Amoruso: "Vanoli non ha fatto un'impresa, salvare la Fiorentina è stato il minimo con la rosa che aveva"
L'ex difensore viola ha parlato della situazione dei gigliati dopo la vittoria a Torino
Ai microfoni di Radio Bruno, l’ex pilastro della difesa gigliata Lorenzo Amoruso ha analizzato con lucidità le prospettive future della Fiorentina, partendo dall'ultimo successo in campionato. Secondo l'ex calciatore, il blitz dello Stadium non deve illudere l'ambiente: «Il successo esterno contro la Juventus non cambia le carte in tavola per il domani. Non credo che nel prossimo campionato potremo lottare per le posizioni di vertice. La dirigenza dovrà dimostrare grandi capacità nella pianificazione della nuova annata. Un compito che graverà sulle spalle di Paratici, il quale dovrà superarsi, supportato però da una società presente. Comprare giocatori di livello sarà un'impresa complicata, sia per l'assenza del palcoscenico europeo, sia perché l'appeal del club al momento è ai minimi storici. Attualmente, l’unico vero punto di riferimento e certezza è proprio Paratici».
Amoruso si è poi soffermato sulla gestione tecnica della squadra, ridimensionando in parte l'entusiasmo attorno all'attuale guida della panchina: «I meriti di Vanoli sono sotto gli occhi di tutti, avendo centrato la salvezza. Resto convinto, tuttavia, che mantenere la categoria con questo organico non fosse un'impresa titanica; la crisi precedente era quasi paradossale. Eviterei di parlare di prodigi, dato che le imprese epiche sono ben altre. In passato abbiamo pagato a caro prezzo i continui ribaltoni in panchina, e spero che non si ripetano gli sbagli commessi con le conferme premature di Montella e Iachini. È utopistico pensare che in estate si possa costruire un gruppo da Champions League, ci sono troppi tasselli da sistemare. Immagino piuttosto una stagione di transizione e crescita, utile a gettare le fondamenta per tornare competitivi ad alti livelli nel giro di qualche anno. Proprio per questo motivo, la scelta dovrebbe ricadere su un tecnico capace di dare un'impronta di gioco e una filosofia ben definita alla squadra. Non avverto la volontà della proprietà di investire cifre monstre, tipo novanta o cento milioni di euro, specialmente ora che trenta milioni sono già stati spesi per i riscatti di Fabbian e Brescianini. Di conseguenza, ritengo inverosimile che possa sbarcare a Firenze un allenatore di primissima fascia».
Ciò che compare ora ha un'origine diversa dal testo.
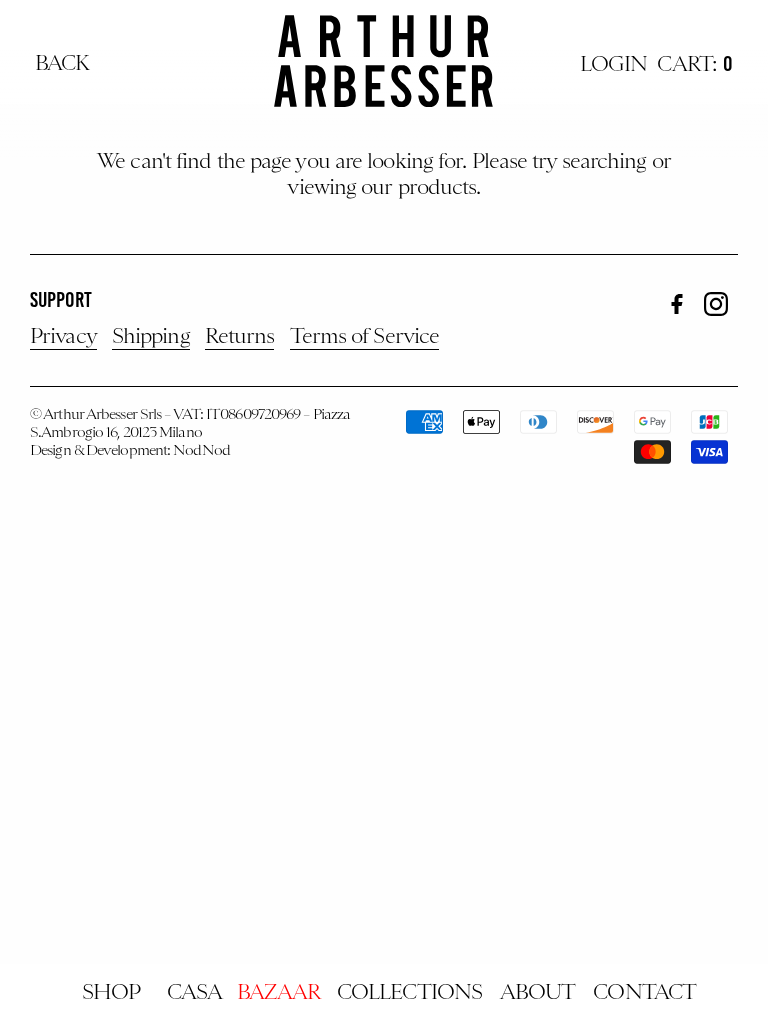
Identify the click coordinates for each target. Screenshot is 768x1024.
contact (644, 994)
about (538, 994)
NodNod (201, 451)
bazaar (279, 994)
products (437, 189)
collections (409, 994)
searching (604, 163)
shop (111, 994)
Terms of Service (365, 338)
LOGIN (614, 66)
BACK (62, 65)
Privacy (63, 338)
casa (194, 994)
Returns (240, 338)
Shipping (151, 338)
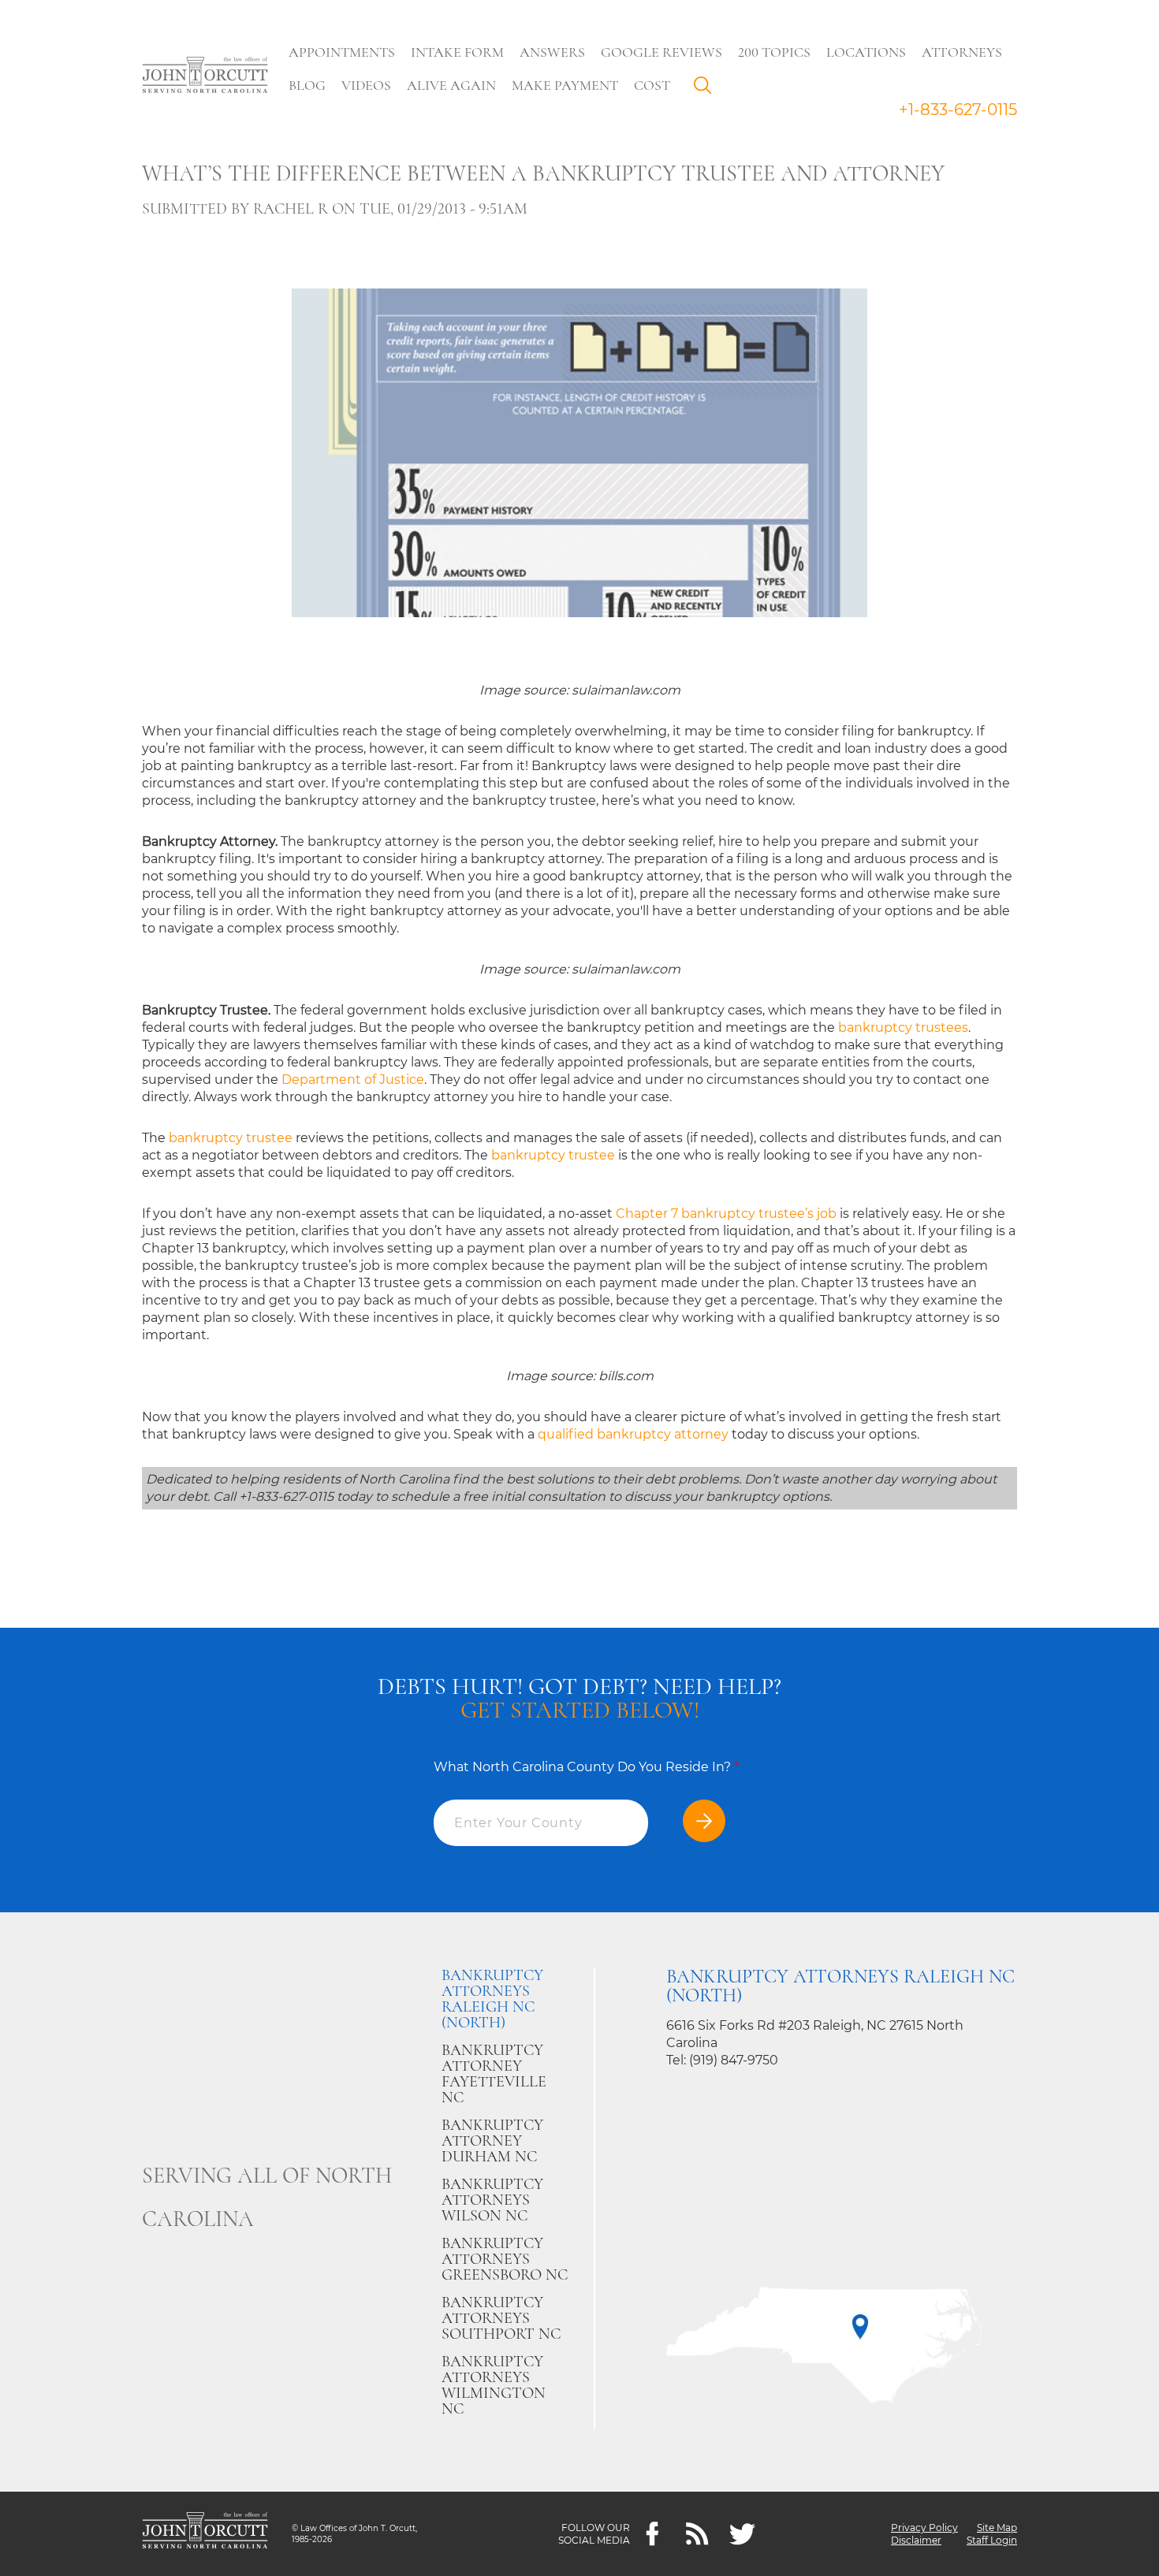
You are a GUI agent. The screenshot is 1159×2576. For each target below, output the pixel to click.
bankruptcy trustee (231, 1137)
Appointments (342, 52)
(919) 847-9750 (733, 2060)
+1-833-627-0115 (958, 109)
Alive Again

Il discorso si è poi spostato sul clima che si respira attorno alla squadra e sulle ultime battute del torneo: «I tifosi hanno già manifestato il loro dissenso nelle scorse settimane, poi è arrivata la boccata d'ossigeno contro i bianconeri. Adesso sarà interessante vedere cosa succederà nella sfida contro l'Atalanta guidata da Palladino. Se venerdì i viola riuscissero a strappare dei punti, salirebbero a quota 44 in classifica, una distanza ancora colmabile, di circa dieci lunghezze, rispetto alla quota minima da cui ripartire per costruire il futuro».
Infine, l'ex difensore ha voluto dire la sua sulle gerarchie tra i pali e sul rendimento dei portieri, blindando l'attuale titolare: «Per quanto riguarda Martinelli, trovo sia fondamentale che vada a fare esperienza altrove giocando con continuità anche l'anno prossimo. Sentire qualcuno che mette in dubbio il valore di De Gea, invece, mi lascia senza parole: ma stiamo scherzando? Qualche indecisione ci può stare, capita a chiunque, ma il valore dello spagnolo non si discute, parliamo di un interprete straordinario nel suo ruolo».